> [Problem details]:
Return the lines below in which the string "agent" occurs.

[[ Task material open ]]

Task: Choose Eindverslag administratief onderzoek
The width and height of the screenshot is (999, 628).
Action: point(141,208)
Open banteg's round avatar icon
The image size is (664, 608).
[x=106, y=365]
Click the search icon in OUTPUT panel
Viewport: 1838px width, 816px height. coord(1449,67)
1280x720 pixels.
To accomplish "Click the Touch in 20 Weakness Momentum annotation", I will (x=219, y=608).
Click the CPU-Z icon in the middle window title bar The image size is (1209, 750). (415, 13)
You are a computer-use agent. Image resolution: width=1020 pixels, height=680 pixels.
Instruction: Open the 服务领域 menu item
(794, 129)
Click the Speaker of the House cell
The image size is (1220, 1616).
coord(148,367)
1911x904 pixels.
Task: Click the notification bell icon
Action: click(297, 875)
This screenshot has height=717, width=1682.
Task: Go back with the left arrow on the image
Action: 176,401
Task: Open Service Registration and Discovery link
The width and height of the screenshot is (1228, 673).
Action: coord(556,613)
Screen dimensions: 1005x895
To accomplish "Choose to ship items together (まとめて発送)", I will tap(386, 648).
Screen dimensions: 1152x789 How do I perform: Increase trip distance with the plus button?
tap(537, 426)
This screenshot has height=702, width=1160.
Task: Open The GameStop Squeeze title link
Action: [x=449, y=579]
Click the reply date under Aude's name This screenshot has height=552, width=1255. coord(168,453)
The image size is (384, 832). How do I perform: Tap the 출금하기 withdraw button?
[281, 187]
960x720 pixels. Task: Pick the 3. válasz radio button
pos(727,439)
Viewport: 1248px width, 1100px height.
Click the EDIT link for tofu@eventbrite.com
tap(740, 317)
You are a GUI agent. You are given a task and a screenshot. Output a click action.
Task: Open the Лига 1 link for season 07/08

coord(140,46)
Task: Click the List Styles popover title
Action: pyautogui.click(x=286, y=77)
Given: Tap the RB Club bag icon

[[ Task material closed ]]

> [Expected answer]:
You are a computer-use agent. Image resolution: width=1020 pixels, height=680 pixels.
You are a GUI agent. You are given a task and a screenshot. Output a click action.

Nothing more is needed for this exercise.